Grosjean - Tursunov Questionable Line Calls??
I didn't realize there were so many questionable line calls but who would know watching via the internet. Wimbledon radio did say that during the 1st that there were 2 missed line calls that cost Tursunov the set. Looks like that happened again in the 5th set.
Did anyone actually get to see the match?? Is this accurate information??
Tursunov's out in round of 16 but not down
By Clint Swett -- Bee Staff Writer
Published 2:15 am PDT Tuesday, June 28, 2005
Dmitry Tursunov's Wimbledon run came to a disappointing end in the round of 16 Monday, undone by a couple of questionable line calls and a late surge by his French opponent.
The Russian-born 22-year-old, who now lives in Roseville, fell to ninth-seeded Sebastien Grosjean 6-4, 6-7 (5), 6-3, 3-6, 6-1 on Court 2. While it was the furthest Tursunov had ever advanced in a Grand Slam tournament, he said it was disappointing to lose a match that was within his grasp.
"I felt I could have had that one," said Tursunov, who converted on only five of 15 break-point opportunities but smacked 52 winners, the same as Grosjean. "I had a lot of chances to win the match."
In a telephone interview from London, Tursunov said he lost his focus early in the fifth set when he argued two line calls he said came at crucial times.
"If it's only one call, I don't have any problems, but there were a lot of calls that were wrong throughout the match," he said.
Tursunov also credited the speedy Grosjean, a Wimbledon semifinalist in 2003 and 2004, for elevating his play - and particularly his serve - in the fifth set.
"He can serve 130 mph, and he places it really well," Tursunov said.
Despite his disappointment, Tursunov said he was encouraged by his Wimbledon results, which earned him $67,614.
He started with a straight-set victory over Spaniard Nicolas Almagro, then stunned hometown hero and No. 6 seed Tim Henman in five sets on Centre Court.

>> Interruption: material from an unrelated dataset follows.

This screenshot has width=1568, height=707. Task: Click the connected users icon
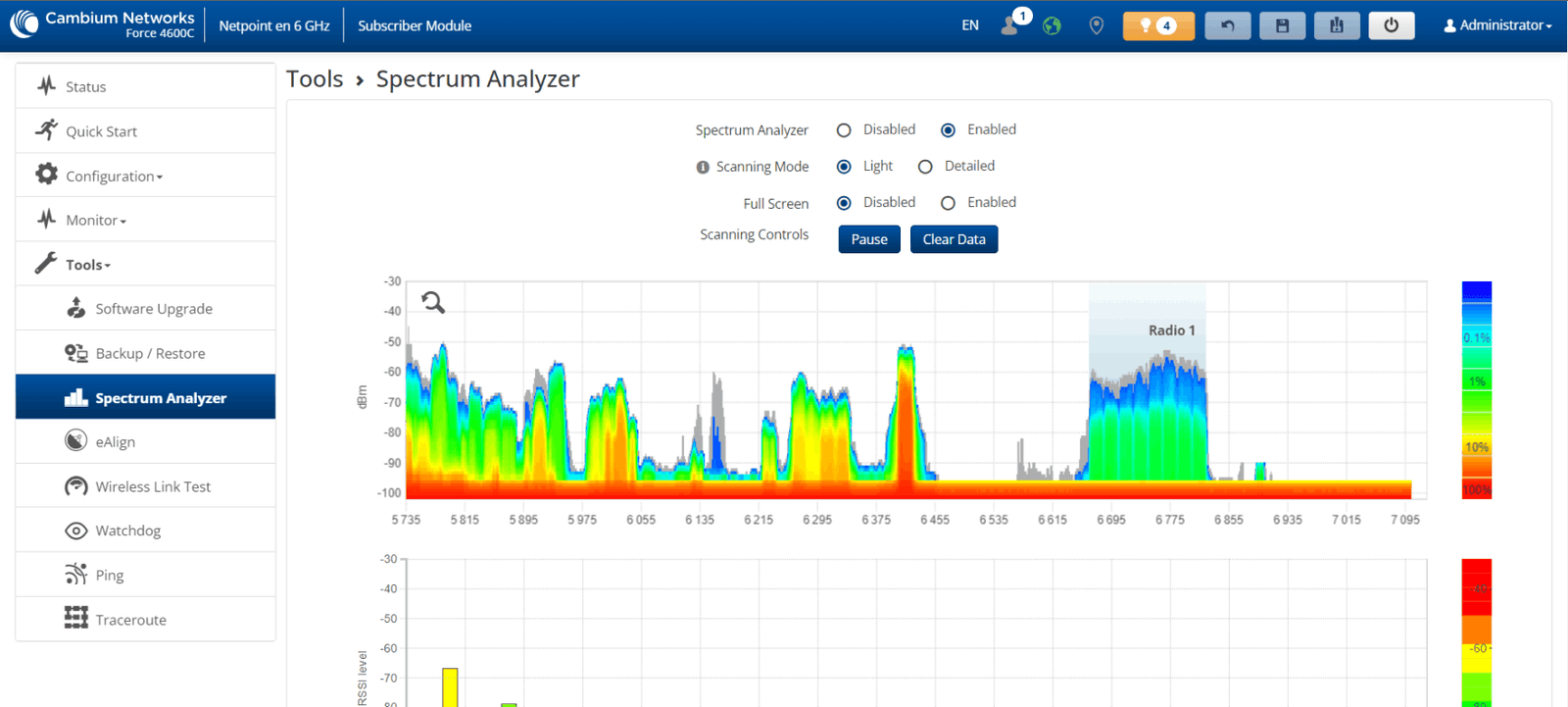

Tursunov reached the round of 16 by downing Germany's Alexander Popp, a quarterfinalist in 2000 and 2003.
Despite those results, Tursunov said nerves sometimes kept him from playing his best.

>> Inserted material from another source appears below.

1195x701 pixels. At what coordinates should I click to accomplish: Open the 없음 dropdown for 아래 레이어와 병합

"Against Tim, I played pretty well," he said. "But in my first, third and fourth matches, I had a lot of nerves. ... If I had played a little looser and had been able to go for my shots, I'd have had a good chance of winning (against Grosjean)."
Still, Tursunov said, his Wimbledon run can do nothing but bolster his confidence heading in the summer hardcourt season in the United States.
"The main thing is I know I can play with these guys," he said.